(Saved entries)
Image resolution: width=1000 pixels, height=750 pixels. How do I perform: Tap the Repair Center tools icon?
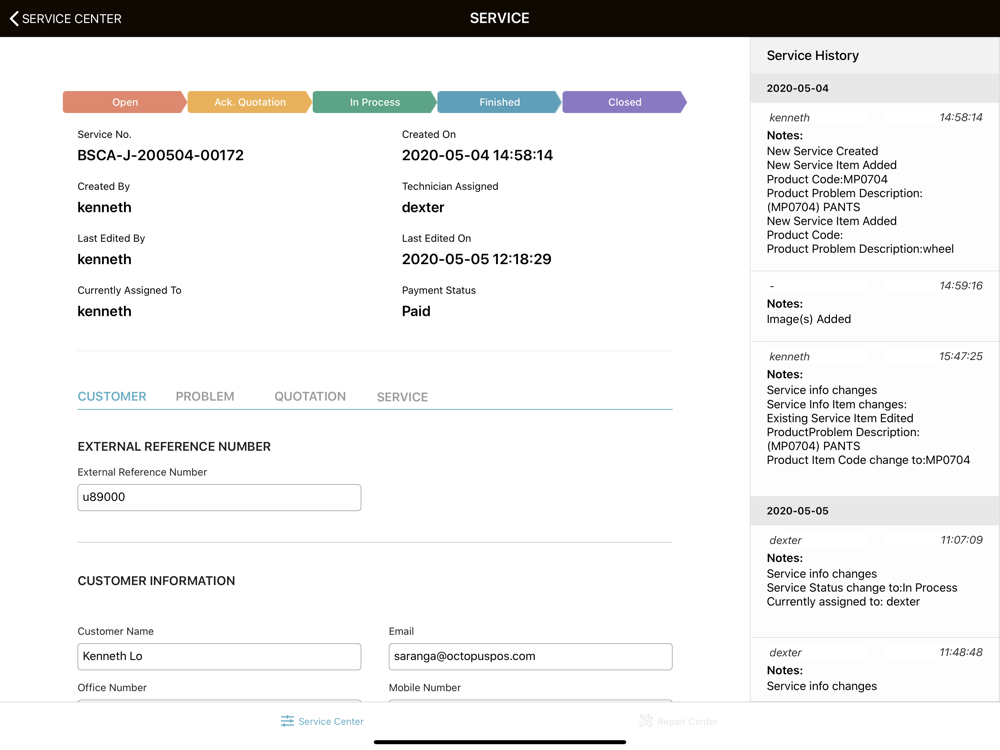[646, 721]
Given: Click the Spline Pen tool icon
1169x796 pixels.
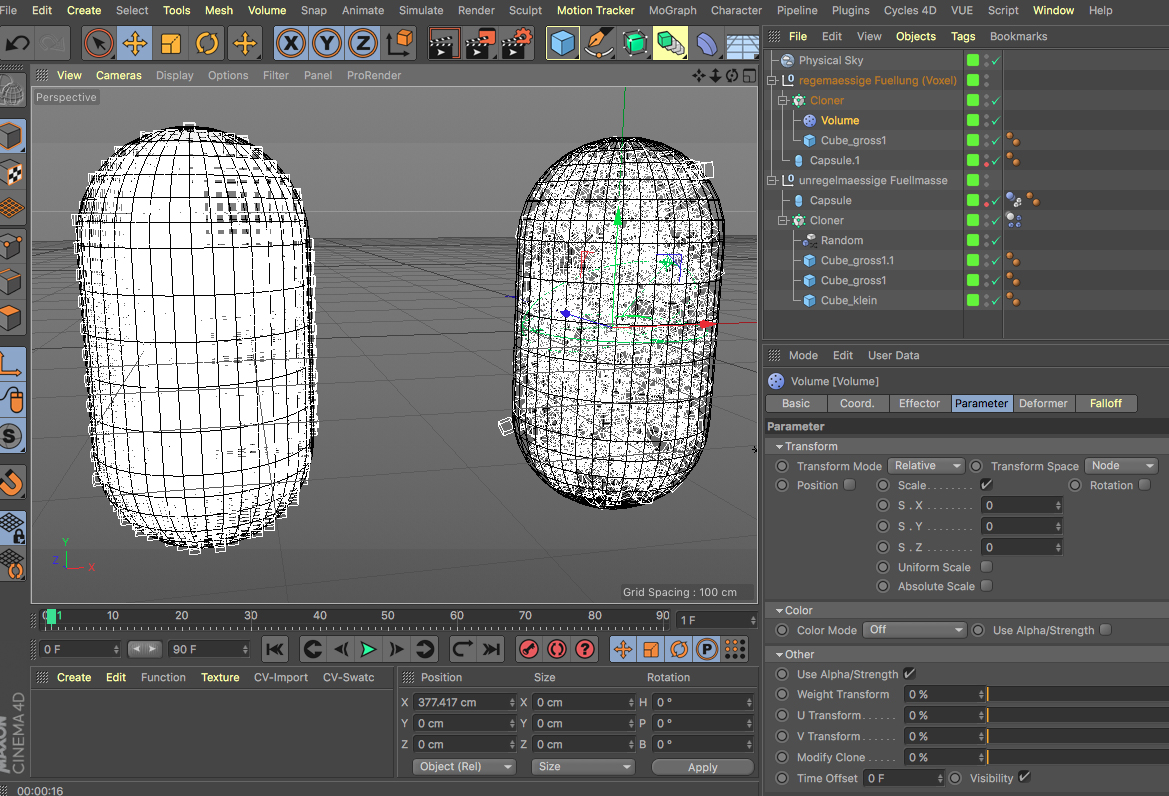Looking at the screenshot, I should point(598,43).
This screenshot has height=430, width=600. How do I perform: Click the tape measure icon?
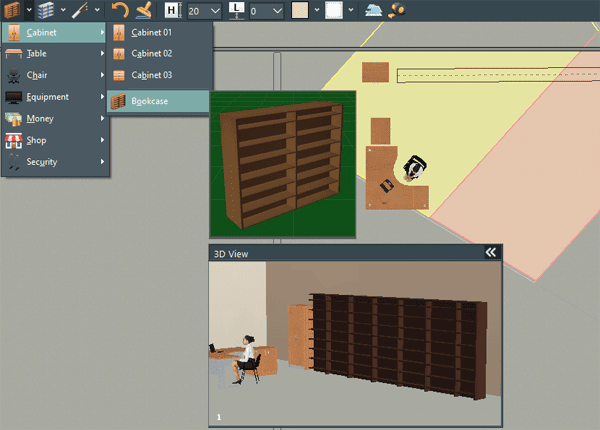click(396, 11)
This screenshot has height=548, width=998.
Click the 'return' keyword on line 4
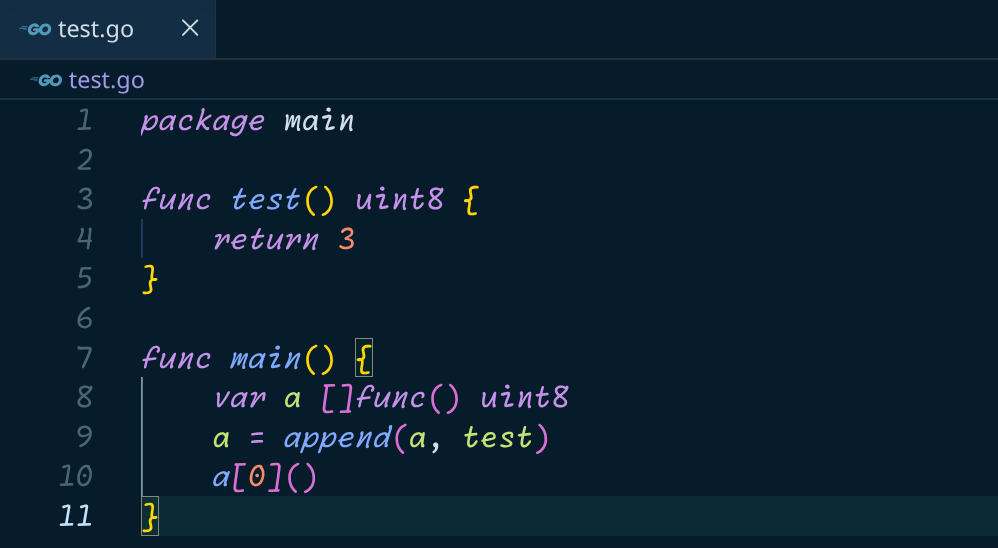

-- Your task --
Reproduce each line above exactly, but not a single picture.

-- Solution to this exercise --
Image resolution: width=1000 pixels, height=750 pixels. How do I perform: Tap the Repair Center tools icon?
[646, 721]
Given: Click the Spline Pen tool icon
1169x796 pixels.
Looking at the screenshot, I should point(598,43).
This screenshot has height=430, width=600. How do I perform: Click the tape measure icon?
click(396, 11)
This screenshot has height=548, width=998.
Click the 'return' keyword on line 4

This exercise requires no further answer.